AVROM-PINKHES TSIKERT


AVROM-PINKHES TSIKERT (b. 1926)
            He was born in Lodz, Poland, into a Hassidic family.  Until 1939 he attended religious elementary school and yeshiva, and he had private tutors.  At age fourteen he was confined in the Lodz ghetto.  At that time he was already writing poetry which attracted the attention of the poetess Miriam Ulyanover.  She brought him into her underground writers’ circle, and thanks to her Tsikert was saved.  In 1933 with the last transport of Lodz Jews, he was deported to Auschwitz, where he survived the war and was liberated.  He spent the years 1945-1948 in a sanatorium in Switzerland and later settled in Melbourne.  He began publishing poems, stories, and depictions of the Lodz ghetto and concentration camp in: Loshn un lebn (Language and life) in London (1946); later, contributing to Teater-shpigl (Theater mirror) and Di tsayt (The times) in London, Unzer vort (Our word) in Paris, Tsukunft (Future) in New York, and Keneder odler (Canadian eagle) in Montreal.  From 1948 he published in: Oystralishe yidishe nayes (Australian Jewish news), Di yidishe post (The Jewish mail), and Yidishe nayes (Jewish news), among other serials, in Melbourne.  From 1964 he was a regular contributor to Der landsman (The compatriot) in Melbourne, in which he placed poetry.  A number of his poems written in the Lodz ghetto under the pen name Nokhum Tsharnovski or unsigned were included in the anthology Dos lid fun geto (The poem from the ghetto) (Warsaw, 1962).  From 1976, he was living in Jerusalem.

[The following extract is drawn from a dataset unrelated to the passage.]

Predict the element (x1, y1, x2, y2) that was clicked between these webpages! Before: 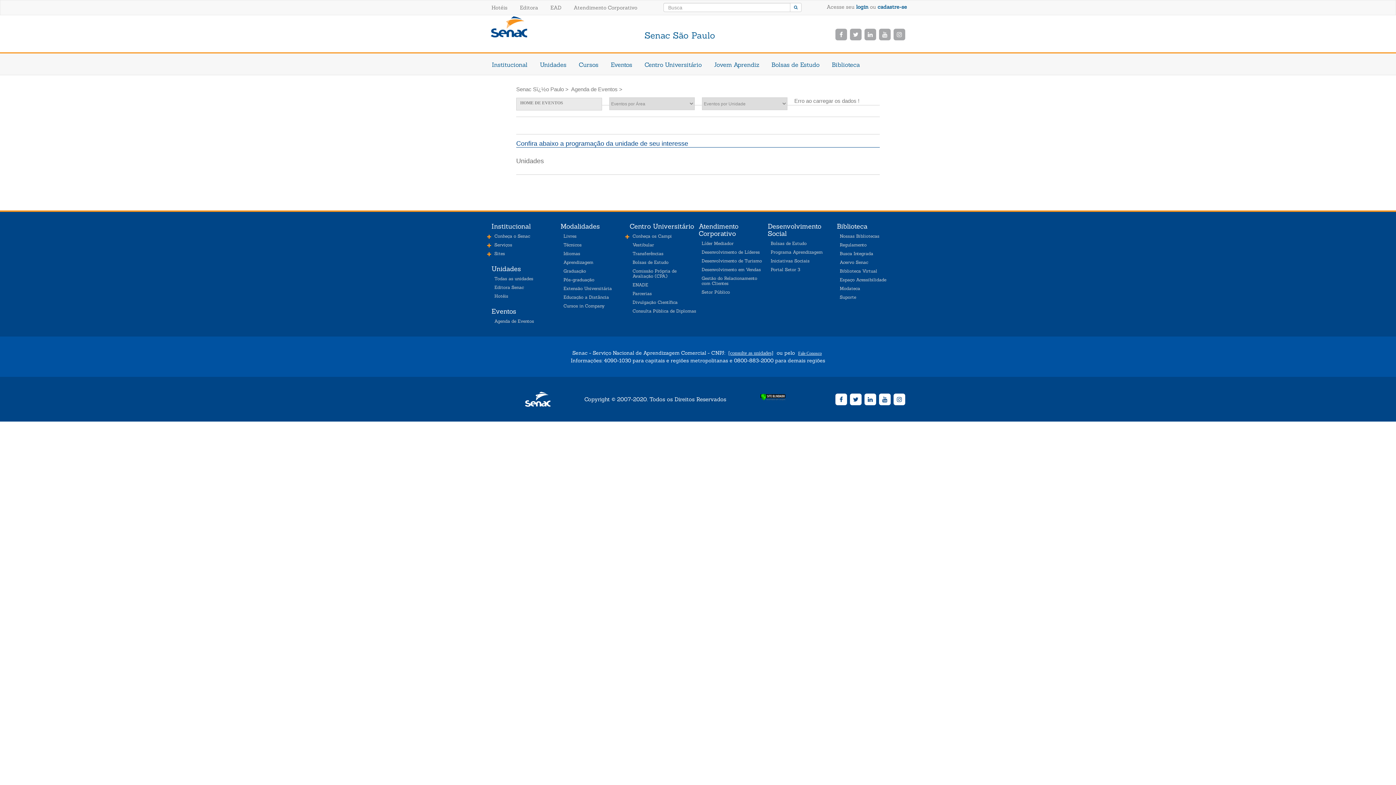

Sources: Z. Diamant, in Unzer vort (Paris) (April 22, 1948); Ruta Pups, Dos lid fun geto, zamlung (The poem from the ghetto, anthology) (Warsaw, 1962), see index; H. Bergner, in Pinkes (New York) (1965), p. 290; Biblyografye fun artiklen vegn khurbn un gvure in yidisher peryodike (Bibliography of articles on the catastrophe and heroism in Yiddish periodicals) (New York: Yad Vashem and YIVO, 1966), see index; information from Yerakhmiel Briks, New York.
Khayim Leyb Fuks

[Additional information from: Berl Kagan, comp., Leksikon fun yidish-shraybers (Biographical dictionary of Yiddish writers) (New York, 1986), col. 466.]